ASSIGNED TASK: Write out exactly the lines below that run from the one containing "Task: Open the Kartenpunkte section link" through the one containing "Viewport: 915px width, 700px height.", both included, with no other lines.

Dataset entries:
□ □ □ □

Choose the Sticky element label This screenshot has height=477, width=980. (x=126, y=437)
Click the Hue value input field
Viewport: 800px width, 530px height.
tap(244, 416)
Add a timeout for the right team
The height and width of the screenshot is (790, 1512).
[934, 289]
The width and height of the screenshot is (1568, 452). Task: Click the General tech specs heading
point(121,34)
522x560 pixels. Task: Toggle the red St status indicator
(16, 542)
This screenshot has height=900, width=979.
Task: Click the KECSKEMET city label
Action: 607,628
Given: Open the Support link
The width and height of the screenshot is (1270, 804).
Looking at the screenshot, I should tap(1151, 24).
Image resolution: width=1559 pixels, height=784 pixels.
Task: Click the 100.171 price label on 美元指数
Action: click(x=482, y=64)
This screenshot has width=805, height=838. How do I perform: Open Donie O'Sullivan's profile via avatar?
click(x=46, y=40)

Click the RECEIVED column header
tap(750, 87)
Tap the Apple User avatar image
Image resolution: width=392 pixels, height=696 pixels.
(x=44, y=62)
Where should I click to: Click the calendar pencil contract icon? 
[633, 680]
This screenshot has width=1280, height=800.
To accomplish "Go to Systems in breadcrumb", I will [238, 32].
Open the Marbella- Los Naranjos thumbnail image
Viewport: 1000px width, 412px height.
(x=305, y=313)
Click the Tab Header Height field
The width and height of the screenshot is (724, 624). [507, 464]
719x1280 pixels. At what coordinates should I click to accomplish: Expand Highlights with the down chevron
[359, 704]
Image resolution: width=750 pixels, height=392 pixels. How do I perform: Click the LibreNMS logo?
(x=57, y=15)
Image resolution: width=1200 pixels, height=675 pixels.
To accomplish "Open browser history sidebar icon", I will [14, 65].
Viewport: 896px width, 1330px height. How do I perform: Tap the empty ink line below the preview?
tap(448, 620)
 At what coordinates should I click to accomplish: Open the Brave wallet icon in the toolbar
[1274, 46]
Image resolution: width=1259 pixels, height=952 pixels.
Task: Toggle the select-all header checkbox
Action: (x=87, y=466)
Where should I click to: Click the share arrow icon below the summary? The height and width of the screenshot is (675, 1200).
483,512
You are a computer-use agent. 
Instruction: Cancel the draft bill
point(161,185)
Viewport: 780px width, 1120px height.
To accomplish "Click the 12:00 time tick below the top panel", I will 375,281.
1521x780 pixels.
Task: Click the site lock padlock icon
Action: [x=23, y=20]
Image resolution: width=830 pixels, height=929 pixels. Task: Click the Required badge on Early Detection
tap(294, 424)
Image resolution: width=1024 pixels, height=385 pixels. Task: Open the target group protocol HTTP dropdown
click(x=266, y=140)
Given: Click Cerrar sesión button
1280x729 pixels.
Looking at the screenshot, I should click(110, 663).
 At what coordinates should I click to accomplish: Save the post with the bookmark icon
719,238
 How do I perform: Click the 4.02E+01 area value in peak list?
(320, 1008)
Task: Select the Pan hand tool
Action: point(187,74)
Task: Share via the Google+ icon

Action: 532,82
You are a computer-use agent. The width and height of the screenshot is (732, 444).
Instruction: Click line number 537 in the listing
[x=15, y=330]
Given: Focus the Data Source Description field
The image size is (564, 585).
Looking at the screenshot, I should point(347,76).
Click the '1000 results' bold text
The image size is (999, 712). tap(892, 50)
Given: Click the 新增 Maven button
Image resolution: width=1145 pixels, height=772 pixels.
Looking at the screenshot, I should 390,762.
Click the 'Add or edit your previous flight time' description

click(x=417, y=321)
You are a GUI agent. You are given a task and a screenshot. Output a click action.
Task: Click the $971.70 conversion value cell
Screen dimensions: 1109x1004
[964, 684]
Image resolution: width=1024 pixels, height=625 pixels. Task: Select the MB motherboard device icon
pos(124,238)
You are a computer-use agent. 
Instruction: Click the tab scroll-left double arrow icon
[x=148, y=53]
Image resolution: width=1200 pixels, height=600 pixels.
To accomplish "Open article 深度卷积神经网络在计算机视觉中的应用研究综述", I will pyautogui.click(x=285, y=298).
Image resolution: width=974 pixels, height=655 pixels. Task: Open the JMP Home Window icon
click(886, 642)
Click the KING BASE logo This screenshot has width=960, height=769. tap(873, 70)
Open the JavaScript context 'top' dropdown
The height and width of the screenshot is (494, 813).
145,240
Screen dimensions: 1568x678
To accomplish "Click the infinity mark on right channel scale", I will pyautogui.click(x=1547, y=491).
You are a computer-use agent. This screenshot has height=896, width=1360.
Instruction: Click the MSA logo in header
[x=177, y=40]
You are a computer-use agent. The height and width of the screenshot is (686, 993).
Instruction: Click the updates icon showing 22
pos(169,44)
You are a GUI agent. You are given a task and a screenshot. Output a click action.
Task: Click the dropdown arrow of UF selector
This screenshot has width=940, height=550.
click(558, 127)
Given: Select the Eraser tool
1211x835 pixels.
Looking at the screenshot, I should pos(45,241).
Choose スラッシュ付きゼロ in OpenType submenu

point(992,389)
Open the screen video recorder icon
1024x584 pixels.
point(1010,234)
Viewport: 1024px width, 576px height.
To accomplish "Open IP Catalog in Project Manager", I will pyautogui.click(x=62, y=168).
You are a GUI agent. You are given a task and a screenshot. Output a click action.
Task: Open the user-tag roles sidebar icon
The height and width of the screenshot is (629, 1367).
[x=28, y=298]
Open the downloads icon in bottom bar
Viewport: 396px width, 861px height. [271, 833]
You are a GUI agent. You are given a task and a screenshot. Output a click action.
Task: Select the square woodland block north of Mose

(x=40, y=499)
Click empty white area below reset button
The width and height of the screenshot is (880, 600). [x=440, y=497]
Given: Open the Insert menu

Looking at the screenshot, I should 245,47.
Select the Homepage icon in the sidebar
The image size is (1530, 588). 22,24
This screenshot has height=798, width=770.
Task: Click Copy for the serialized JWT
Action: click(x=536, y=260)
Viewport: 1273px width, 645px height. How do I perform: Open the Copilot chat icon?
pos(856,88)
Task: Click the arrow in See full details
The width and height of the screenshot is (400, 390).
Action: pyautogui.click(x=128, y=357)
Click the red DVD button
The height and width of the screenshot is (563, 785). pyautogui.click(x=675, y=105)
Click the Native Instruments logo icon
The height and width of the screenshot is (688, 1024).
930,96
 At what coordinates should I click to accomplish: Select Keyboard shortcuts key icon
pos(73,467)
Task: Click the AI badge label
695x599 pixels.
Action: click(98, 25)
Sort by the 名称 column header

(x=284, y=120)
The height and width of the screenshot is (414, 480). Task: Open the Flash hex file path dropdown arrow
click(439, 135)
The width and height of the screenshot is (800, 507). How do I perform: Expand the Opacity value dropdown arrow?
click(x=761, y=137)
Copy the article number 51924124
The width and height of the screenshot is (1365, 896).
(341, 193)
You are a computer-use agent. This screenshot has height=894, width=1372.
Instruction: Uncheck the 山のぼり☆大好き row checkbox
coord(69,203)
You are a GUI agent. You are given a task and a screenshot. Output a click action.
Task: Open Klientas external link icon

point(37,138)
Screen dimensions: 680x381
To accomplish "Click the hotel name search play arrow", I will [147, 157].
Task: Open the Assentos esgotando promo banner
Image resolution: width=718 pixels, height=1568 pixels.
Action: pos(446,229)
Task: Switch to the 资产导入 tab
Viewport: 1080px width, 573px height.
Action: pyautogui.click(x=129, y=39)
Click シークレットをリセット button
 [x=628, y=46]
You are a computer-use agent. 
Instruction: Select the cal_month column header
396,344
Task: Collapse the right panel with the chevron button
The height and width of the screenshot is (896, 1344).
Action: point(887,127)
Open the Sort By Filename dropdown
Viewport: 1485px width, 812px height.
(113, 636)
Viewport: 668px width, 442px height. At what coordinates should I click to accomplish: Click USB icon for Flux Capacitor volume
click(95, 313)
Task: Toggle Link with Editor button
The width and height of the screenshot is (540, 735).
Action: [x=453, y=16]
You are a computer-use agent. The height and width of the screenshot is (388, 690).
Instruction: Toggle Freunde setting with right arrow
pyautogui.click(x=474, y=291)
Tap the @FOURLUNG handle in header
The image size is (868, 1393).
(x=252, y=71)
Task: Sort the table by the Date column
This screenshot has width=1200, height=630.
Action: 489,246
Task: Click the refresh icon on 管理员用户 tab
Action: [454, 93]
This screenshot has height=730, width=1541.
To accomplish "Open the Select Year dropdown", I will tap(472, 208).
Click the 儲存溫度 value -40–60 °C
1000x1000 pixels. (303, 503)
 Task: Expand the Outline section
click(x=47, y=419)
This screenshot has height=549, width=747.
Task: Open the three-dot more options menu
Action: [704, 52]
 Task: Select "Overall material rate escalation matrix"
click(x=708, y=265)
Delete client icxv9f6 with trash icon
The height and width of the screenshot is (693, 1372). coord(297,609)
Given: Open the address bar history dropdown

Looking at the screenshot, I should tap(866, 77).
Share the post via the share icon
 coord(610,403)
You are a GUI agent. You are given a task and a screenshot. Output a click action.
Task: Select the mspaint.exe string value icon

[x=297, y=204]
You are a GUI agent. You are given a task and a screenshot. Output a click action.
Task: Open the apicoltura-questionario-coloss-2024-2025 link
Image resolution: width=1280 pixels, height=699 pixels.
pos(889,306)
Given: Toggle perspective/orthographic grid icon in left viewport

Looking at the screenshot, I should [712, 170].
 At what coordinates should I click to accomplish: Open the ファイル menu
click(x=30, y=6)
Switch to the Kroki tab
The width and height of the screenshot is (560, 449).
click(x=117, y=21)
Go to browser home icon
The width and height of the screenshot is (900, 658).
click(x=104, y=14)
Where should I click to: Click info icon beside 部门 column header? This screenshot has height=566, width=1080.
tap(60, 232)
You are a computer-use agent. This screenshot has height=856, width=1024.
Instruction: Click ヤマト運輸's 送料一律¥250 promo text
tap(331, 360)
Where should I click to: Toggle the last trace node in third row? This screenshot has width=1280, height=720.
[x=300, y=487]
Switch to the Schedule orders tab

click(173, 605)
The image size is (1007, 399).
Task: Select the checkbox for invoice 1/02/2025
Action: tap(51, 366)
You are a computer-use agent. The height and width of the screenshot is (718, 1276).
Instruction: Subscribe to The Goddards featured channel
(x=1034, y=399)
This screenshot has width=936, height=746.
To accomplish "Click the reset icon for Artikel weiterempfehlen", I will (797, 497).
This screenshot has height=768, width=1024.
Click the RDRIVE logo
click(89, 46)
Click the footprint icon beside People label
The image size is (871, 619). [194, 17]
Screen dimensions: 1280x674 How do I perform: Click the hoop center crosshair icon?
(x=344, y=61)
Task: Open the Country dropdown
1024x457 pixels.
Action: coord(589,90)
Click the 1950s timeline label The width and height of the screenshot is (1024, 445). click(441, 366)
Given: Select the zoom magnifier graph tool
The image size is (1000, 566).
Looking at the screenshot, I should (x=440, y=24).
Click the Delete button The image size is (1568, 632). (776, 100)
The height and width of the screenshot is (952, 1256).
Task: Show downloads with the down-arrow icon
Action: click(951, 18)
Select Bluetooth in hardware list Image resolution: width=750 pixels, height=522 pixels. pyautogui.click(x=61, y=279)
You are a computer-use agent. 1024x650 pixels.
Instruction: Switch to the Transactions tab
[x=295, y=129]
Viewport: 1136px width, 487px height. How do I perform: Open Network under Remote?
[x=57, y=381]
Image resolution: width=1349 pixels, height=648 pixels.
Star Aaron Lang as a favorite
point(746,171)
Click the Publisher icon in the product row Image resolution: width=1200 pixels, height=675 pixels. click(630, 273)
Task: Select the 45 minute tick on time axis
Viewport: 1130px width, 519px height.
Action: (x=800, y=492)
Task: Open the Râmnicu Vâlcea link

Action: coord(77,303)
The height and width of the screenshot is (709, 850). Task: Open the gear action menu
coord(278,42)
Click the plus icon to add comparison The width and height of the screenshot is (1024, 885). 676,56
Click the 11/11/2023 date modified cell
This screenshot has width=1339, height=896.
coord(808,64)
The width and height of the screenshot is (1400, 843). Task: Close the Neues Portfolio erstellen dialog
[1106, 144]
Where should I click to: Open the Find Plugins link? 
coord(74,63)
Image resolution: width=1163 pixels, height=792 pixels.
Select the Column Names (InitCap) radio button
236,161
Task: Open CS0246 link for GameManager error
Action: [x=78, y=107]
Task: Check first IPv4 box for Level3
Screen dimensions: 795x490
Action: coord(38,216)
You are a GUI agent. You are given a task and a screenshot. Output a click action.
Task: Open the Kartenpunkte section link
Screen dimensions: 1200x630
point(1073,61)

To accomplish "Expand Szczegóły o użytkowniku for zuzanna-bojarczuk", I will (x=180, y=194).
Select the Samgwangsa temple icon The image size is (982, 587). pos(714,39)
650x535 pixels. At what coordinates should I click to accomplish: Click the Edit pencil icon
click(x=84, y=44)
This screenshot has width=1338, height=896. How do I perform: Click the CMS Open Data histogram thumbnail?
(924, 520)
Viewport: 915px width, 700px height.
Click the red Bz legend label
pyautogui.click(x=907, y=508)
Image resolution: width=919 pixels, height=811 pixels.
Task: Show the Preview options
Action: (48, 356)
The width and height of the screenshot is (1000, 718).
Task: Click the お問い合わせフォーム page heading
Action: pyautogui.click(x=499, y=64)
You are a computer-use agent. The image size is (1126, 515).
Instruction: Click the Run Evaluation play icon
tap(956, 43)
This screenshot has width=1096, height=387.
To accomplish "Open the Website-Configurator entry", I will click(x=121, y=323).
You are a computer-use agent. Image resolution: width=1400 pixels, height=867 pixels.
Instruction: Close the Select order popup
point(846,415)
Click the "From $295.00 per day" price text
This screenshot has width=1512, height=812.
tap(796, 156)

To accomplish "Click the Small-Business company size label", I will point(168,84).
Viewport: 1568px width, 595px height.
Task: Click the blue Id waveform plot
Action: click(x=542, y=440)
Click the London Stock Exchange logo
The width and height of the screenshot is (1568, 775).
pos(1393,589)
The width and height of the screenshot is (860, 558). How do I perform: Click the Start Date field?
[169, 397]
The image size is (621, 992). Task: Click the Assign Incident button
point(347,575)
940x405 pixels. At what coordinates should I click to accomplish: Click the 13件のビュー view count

□ □ □ □

OUTPUT FOR THIS EXERCISE:
Task: Open the Kartenpunkte section link
Screen dimensions: 1200x630
point(1073,61)

To accomplish "Expand Szczegóły o użytkowniku for zuzanna-bojarczuk", I will (x=180, y=194).
Select the Samgwangsa temple icon The image size is (982, 587). pos(714,39)
650x535 pixels. At what coordinates should I click to accomplish: Click the Edit pencil icon
click(x=84, y=44)
This screenshot has width=1338, height=896. How do I perform: Click the CMS Open Data histogram thumbnail?
(924, 520)
Viewport: 915px width, 700px height.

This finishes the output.